◆ **How to complete this task**
Would you write out the whole listing below exactly as given?

◆ **Dataset excerpts**

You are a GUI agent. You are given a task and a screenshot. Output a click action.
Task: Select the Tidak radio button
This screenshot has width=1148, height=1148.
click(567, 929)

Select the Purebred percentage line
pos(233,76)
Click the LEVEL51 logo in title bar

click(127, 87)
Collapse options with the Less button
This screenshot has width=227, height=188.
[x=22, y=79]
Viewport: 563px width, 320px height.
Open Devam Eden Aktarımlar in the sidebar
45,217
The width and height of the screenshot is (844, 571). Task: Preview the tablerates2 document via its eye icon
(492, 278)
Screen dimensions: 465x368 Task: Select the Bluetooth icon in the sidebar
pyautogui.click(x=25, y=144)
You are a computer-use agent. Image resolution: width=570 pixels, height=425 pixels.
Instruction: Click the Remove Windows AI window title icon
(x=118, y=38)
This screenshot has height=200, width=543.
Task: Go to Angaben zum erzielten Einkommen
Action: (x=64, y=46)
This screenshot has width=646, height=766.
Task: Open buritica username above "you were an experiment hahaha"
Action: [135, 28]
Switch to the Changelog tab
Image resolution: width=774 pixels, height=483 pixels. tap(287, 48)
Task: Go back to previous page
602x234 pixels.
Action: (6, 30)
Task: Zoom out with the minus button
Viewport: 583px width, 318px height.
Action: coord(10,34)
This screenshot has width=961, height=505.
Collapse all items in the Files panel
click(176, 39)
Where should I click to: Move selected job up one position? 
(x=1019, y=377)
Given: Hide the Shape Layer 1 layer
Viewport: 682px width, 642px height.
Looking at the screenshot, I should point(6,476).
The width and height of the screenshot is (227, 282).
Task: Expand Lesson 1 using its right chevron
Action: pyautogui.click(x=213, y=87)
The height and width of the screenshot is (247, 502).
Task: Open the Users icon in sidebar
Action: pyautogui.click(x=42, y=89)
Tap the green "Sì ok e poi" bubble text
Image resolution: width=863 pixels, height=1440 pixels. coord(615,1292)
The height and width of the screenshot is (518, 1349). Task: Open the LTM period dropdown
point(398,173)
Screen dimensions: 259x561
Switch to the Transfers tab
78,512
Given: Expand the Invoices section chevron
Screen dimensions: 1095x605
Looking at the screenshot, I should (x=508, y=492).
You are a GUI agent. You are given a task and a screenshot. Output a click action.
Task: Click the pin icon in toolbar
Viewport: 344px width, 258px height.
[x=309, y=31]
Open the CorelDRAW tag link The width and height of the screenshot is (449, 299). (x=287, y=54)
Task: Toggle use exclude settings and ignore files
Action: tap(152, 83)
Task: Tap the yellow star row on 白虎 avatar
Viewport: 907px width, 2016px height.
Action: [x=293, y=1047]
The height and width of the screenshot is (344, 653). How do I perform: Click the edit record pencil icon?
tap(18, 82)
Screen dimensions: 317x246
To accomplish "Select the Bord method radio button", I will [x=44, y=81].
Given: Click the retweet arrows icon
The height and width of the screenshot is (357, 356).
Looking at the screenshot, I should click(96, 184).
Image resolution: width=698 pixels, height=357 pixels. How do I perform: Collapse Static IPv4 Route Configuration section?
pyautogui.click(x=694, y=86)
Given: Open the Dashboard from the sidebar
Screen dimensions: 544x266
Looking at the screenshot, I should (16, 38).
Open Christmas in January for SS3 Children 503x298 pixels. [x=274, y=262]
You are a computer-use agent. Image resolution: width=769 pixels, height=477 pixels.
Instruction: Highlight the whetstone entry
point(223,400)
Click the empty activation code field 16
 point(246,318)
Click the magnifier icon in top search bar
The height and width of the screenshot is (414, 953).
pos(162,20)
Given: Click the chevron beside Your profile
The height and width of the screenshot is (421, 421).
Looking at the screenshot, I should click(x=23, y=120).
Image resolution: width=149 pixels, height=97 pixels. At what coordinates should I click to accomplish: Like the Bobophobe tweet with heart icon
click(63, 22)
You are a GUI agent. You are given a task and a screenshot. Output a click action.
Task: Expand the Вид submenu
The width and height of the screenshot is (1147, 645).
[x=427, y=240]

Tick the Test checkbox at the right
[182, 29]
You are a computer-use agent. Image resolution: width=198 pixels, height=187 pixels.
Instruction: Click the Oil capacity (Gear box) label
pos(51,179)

◆ **Answer box**
You are a GUI agent. You are given a task and a screenshot. Output a click action.
Task: Select the Tidak radio button
This screenshot has width=1148, height=1148.
click(567, 929)

Select the Purebred percentage line
pos(233,76)
Click the LEVEL51 logo in title bar

click(127, 87)
Collapse options with the Less button
This screenshot has width=227, height=188.
[x=22, y=79]
Viewport: 563px width, 320px height.
Open Devam Eden Aktarımlar in the sidebar
45,217
The width and height of the screenshot is (844, 571). Task: Preview the tablerates2 document via its eye icon
(492, 278)
Screen dimensions: 465x368 Task: Select the Bluetooth icon in the sidebar
pyautogui.click(x=25, y=144)
You are a computer-use agent. Image resolution: width=570 pixels, height=425 pixels.
Instruction: Click the Remove Windows AI window title icon
(x=118, y=38)
This screenshot has height=200, width=543.
Task: Go to Angaben zum erzielten Einkommen
Action: (x=64, y=46)
This screenshot has width=646, height=766.
Task: Open buritica username above "you were an experiment hahaha"
Action: [135, 28]
Switch to the Changelog tab
Image resolution: width=774 pixels, height=483 pixels. tap(287, 48)
Task: Go back to previous page
602x234 pixels.
Action: (6, 30)
Task: Zoom out with the minus button
Viewport: 583px width, 318px height.
Action: coord(10,34)
This screenshot has width=961, height=505.
Collapse all items in the Files panel
click(176, 39)
Where should I click to: Move selected job up one position? 
(x=1019, y=377)
Given: Hide the Shape Layer 1 layer
Viewport: 682px width, 642px height.
Looking at the screenshot, I should point(6,476).
The width and height of the screenshot is (227, 282).
Task: Expand Lesson 1 using its right chevron
Action: pyautogui.click(x=213, y=87)
The height and width of the screenshot is (247, 502).
Task: Open the Users icon in sidebar
Action: pyautogui.click(x=42, y=89)
Tap the green "Sì ok e poi" bubble text
Image resolution: width=863 pixels, height=1440 pixels. coord(615,1292)
The height and width of the screenshot is (518, 1349). Task: Open the LTM period dropdown
point(398,173)
Screen dimensions: 259x561
Switch to the Transfers tab
78,512
Given: Expand the Invoices section chevron
Screen dimensions: 1095x605
Looking at the screenshot, I should (x=508, y=492).
You are a GUI agent. You are given a task and a screenshot. Output a click action.
Task: Click the pin icon in toolbar
Viewport: 344px width, 258px height.
[x=309, y=31]
Open the CorelDRAW tag link The width and height of the screenshot is (449, 299). (x=287, y=54)
Task: Toggle use exclude settings and ignore files
Action: tap(152, 83)
Task: Tap the yellow star row on 白虎 avatar
Viewport: 907px width, 2016px height.
Action: [x=293, y=1047]
The height and width of the screenshot is (344, 653). How do I perform: Click the edit record pencil icon?
tap(18, 82)
Screen dimensions: 317x246
To accomplish "Select the Bord method radio button", I will [x=44, y=81].
Given: Click the retweet arrows icon
The height and width of the screenshot is (357, 356).
Looking at the screenshot, I should click(96, 184).
Image resolution: width=698 pixels, height=357 pixels. How do I perform: Collapse Static IPv4 Route Configuration section?
pyautogui.click(x=694, y=86)
Given: Open the Dashboard from the sidebar
Screen dimensions: 544x266
Looking at the screenshot, I should (16, 38).
Open Christmas in January for SS3 Children 503x298 pixels. [x=274, y=262]
You are a computer-use agent. Image resolution: width=769 pixels, height=477 pixels.
Instruction: Highlight the whetstone entry
point(223,400)
Click the empty activation code field 16
 point(246,318)
Click the magnifier icon in top search bar
The height and width of the screenshot is (414, 953).
pos(162,20)
Given: Click the chevron beside Your profile
The height and width of the screenshot is (421, 421).
Looking at the screenshot, I should click(x=23, y=120).
Image resolution: width=149 pixels, height=97 pixels. At what coordinates should I click to accomplish: Like the Bobophobe tweet with heart icon
click(63, 22)
You are a GUI agent. You are given a task and a screenshot. Output a click action.
Task: Expand the Вид submenu
The width and height of the screenshot is (1147, 645).
[x=427, y=240]

Tick the Test checkbox at the right
[182, 29]
You are a computer-use agent. Image resolution: width=198 pixels, height=187 pixels.
Instruction: Click the Oil capacity (Gear box) label
pos(51,179)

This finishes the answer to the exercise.